Render every nonblank line of the listing below as a two-column Markdown table headed "Row" and "Listing line". Number the rows consecutively and skip blank lines.

--- TASK INPUTS ---

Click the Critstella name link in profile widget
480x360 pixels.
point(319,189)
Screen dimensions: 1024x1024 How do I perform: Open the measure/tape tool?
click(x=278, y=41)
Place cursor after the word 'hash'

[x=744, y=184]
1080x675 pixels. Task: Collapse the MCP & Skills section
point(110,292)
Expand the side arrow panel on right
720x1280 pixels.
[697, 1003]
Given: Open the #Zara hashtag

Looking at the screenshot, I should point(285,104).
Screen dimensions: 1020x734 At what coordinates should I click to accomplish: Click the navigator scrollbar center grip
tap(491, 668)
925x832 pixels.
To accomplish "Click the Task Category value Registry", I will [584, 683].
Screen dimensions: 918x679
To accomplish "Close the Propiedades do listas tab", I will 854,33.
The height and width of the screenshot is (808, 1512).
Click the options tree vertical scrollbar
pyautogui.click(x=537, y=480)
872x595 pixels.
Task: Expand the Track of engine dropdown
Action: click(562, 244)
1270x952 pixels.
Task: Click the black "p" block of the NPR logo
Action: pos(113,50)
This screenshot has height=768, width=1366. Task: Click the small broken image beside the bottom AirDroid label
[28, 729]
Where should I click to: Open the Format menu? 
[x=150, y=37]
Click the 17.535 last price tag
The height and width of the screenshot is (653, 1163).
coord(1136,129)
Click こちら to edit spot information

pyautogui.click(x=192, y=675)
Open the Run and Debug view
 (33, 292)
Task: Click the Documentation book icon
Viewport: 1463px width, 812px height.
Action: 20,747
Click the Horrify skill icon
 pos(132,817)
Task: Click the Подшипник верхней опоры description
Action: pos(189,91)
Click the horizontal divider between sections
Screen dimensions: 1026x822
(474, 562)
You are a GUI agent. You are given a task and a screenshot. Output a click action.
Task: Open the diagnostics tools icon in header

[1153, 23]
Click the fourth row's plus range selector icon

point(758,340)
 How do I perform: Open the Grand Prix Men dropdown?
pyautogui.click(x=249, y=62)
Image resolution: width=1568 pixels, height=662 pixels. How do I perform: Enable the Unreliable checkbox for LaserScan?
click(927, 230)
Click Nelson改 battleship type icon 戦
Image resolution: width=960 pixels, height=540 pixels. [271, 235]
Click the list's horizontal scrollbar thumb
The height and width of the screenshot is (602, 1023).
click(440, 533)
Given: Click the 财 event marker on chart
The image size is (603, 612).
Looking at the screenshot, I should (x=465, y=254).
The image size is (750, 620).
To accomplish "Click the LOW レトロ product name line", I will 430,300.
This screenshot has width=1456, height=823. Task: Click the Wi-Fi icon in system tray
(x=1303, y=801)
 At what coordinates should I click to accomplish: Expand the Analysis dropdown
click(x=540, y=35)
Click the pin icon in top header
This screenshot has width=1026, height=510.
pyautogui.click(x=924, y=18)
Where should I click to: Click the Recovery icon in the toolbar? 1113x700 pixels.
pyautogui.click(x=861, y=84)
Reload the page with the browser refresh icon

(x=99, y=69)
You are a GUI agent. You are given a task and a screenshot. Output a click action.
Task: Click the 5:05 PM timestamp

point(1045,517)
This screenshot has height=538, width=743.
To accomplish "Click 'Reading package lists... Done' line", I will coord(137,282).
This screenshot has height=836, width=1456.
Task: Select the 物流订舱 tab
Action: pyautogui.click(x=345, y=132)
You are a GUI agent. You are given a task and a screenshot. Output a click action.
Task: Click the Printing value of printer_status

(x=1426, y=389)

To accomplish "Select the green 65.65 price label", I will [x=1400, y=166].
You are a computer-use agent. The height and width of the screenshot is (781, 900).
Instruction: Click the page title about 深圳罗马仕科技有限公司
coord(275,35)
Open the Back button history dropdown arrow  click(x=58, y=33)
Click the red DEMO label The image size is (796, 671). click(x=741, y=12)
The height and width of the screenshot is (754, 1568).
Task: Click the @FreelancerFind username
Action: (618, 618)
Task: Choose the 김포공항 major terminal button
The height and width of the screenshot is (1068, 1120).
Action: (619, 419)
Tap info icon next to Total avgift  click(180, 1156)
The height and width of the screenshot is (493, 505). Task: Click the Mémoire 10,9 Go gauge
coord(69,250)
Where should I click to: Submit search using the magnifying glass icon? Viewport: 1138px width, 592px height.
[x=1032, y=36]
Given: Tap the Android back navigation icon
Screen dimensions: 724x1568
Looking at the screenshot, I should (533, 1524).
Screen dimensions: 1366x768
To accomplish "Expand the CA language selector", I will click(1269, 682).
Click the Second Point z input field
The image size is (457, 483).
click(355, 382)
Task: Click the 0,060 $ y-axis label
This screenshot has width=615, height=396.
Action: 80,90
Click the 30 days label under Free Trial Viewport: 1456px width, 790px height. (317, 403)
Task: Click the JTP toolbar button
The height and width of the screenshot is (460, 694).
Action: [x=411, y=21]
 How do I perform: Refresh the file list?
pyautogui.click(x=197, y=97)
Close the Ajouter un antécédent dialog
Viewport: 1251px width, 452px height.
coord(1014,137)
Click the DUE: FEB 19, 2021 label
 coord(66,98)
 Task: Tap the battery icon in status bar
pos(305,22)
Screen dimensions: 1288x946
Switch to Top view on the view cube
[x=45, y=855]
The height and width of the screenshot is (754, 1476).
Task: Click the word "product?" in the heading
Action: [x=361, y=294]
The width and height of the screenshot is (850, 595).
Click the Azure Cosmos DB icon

---

EXPECTED ANSWER —
| Row | Listing line |
|---|---|
| 1 | Click the Critstella name link in profile widget |
| 2 | 480x360 pixels. |
| 3 | point(319,189) |
| 4 | Screen dimensions: 1024x1024 How do I perform: Open the measure/tape tool? |
| 5 | click(x=278, y=41) |
| 6 | Place cursor after the word 'hash' |
| 7 | [x=744, y=184] |
| 8 | 1080x675 pixels. Task: Collapse the MCP & Skills section |
| 9 | point(110,292) |
| 10 | Expand the side arrow panel on right |
| 11 | 720x1280 pixels. |
| 12 | [697, 1003] |
| 13 | Given: Open the #Zara hashtag |
| 14 | Looking at the screenshot, I should point(285,104). |
| 15 | Screen dimensions: 1020x734 At what coordinates should I click to accomplish: Click the navigator scrollbar center grip |
| 16 | tap(491, 668) |
| 17 | 925x832 pixels. |
| 18 | To accomplish "Click the Task Category value Registry", I will [584, 683]. |
| 19 | Screen dimensions: 918x679 |
| 20 | To accomplish "Close the Propiedades do listas tab", I will 854,33. |
| 21 | The height and width of the screenshot is (808, 1512). |
| 22 | Click the options tree vertical scrollbar |
| 23 | pyautogui.click(x=537, y=480) |
| 24 | 872x595 pixels. |
| 25 | Task: Expand the Track of engine dropdown |
| 26 | Action: click(562, 244) |
| 27 | 1270x952 pixels. |
| 28 | Task: Click the black "p" block of the NPR logo |
| 29 | Action: pos(113,50) |
| 30 | This screenshot has height=768, width=1366. Task: Click the small broken image beside the bottom AirDroid label |
| 31 | [28, 729] |
| 32 | Where should I click to: Open the Format menu?  |
| 33 | [x=150, y=37] |
| 34 | Click the 17.535 last price tag |
| 35 | The height and width of the screenshot is (653, 1163). |
| 36 | coord(1136,129) |
| 37 | Click こちら to edit spot information |
| 38 | pyautogui.click(x=192, y=675) |
| 39 | Open the Run and Debug view |
| 40 |  (33, 292) |
| 41 | Task: Click the Documentation book icon |
| 42 | Viewport: 1463px width, 812px height. |
| 43 | Action: 20,747 |
| 44 | Click the Horrify skill icon |
| 45 |  pos(132,817) |
| 46 | Task: Click the Подшипник верхней опоры description |
| 47 | Action: pos(189,91) |
| 48 | Click the horizontal divider between sections |
| 49 | Screen dimensions: 1026x822 |
| 50 | (474, 562) |
| 51 | You are a GUI agent. You are given a task and a screenshot. Output a click action. |
| 52 | Task: Open the diagnostics tools icon in header |
| 53 | [1153, 23] |
| 54 | Click the fourth row's plus range selector icon |
| 55 | point(758,340) |
| 56 |  How do I perform: Open the Grand Prix Men dropdown? |
| 57 | pyautogui.click(x=249, y=62) |
| 58 | Image resolution: width=1568 pixels, height=662 pixels. How do I perform: Enable the Unreliable checkbox for LaserScan? |
| 59 | click(927, 230) |
| 60 | Click Nelson改 battleship type icon 戦 |
| 61 | Image resolution: width=960 pixels, height=540 pixels. [271, 235] |
| 62 | Click the list's horizontal scrollbar thumb |
| 63 | The height and width of the screenshot is (602, 1023). |
| 64 | click(440, 533) |
| 65 | Given: Click the 财 event marker on chart |
| 66 | The image size is (603, 612). |
| 67 | Looking at the screenshot, I should (x=465, y=254). |
| 68 | The image size is (750, 620). |
| 69 | To accomplish "Click the LOW レトロ product name line", I will 430,300. |
| 70 | This screenshot has width=1456, height=823. Task: Click the Wi-Fi icon in system tray |
| 71 | (x=1303, y=801) |
| 72 |  At what coordinates should I click to accomplish: Expand the Analysis dropdown |
| 73 | click(x=540, y=35) |
| 74 | Click the pin icon in top header |
| 75 | This screenshot has width=1026, height=510. |
| 76 | pyautogui.click(x=924, y=18) |
| 77 | Where should I click to: Click the Recovery icon in the toolbar? 1113x700 pixels. |
| 78 | pyautogui.click(x=861, y=84) |
| 79 | Reload the page with the browser refresh icon |
| 80 | (x=99, y=69) |
| 81 | You are a GUI agent. You are given a task and a screenshot. Output a click action. |
| 82 | Task: Click the 5:05 PM timestamp |
| 83 | point(1045,517) |
| 84 | This screenshot has height=538, width=743. |
| 85 | To accomplish "Click 'Reading package lists... Done' line", I will coord(137,282). |
| 86 | This screenshot has height=836, width=1456. |
| 87 | Task: Select the 物流订舱 tab |
| 88 | Action: pyautogui.click(x=345, y=132) |
| 89 | You are a GUI agent. You are given a task and a screenshot. Output a click action. |
| 90 | Task: Click the Printing value of printer_status |
| 91 | (x=1426, y=389) |
| 92 | To accomplish "Select the green 65.65 price label", I will [x=1400, y=166]. |
| 93 | You are a computer-use agent. The height and width of the screenshot is (781, 900). |
| 94 | Instruction: Click the page title about 深圳罗马仕科技有限公司 |
| 95 | coord(275,35) |
| 96 | Open the Back button history dropdown arrow  click(x=58, y=33) |
| 97 | Click the red DEMO label The image size is (796, 671). click(x=741, y=12) |
| 98 | The height and width of the screenshot is (754, 1568). |
| 99 | Task: Click the @FreelancerFind username |
| 100 | Action: (618, 618) |
| 101 | Task: Choose the 김포공항 major terminal button |
| 102 | The height and width of the screenshot is (1068, 1120). |
| 103 | Action: (619, 419) |
| 104 | Tap info icon next to Total avgift  click(180, 1156) |
| 105 | The height and width of the screenshot is (493, 505). Task: Click the Mémoire 10,9 Go gauge |
| 106 | coord(69,250) |
| 107 | Where should I click to: Submit search using the magnifying glass icon? Viewport: 1138px width, 592px height. |
| 108 | [x=1032, y=36] |
| 109 | Given: Tap the Android back navigation icon |
| 110 | Screen dimensions: 724x1568 |
| 111 | Looking at the screenshot, I should (533, 1524). |
| 112 | Screen dimensions: 1366x768 |
| 113 | To accomplish "Expand the CA language selector", I will click(1269, 682). |
| 114 | Click the Second Point z input field |
| 115 | The image size is (457, 483). |
| 116 | click(355, 382) |
| 117 | Task: Click the 0,060 $ y-axis label |
| 118 | This screenshot has width=615, height=396. |
| 119 | Action: 80,90 |
| 120 | Click the 30 days label under Free Trial Viewport: 1456px width, 790px height. (317, 403) |
| 121 | Task: Click the JTP toolbar button |
| 122 | The height and width of the screenshot is (460, 694). |
| 123 | Action: [x=411, y=21] |
| 124 |  How do I perform: Refresh the file list? |
| 125 | pyautogui.click(x=197, y=97) |
| 126 | Close the Ajouter un antécédent dialog |
| 127 | Viewport: 1251px width, 452px height. |
| 128 | coord(1014,137) |
| 129 | Click the DUE: FEB 19, 2021 label |
| 130 |  coord(66,98) |
| 131 |  Task: Tap the battery icon in status bar |
| 132 | pos(305,22) |
| 133 | Screen dimensions: 1288x946 |
| 134 | Switch to Top view on the view cube |
| 135 | [x=45, y=855] |
| 136 | The height and width of the screenshot is (754, 1476). |
| 137 | Task: Click the word "product?" in the heading |
| 138 | Action: [x=361, y=294] |
| 139 | The width and height of the screenshot is (850, 595). |
| 140 | Click the Azure Cosmos DB icon |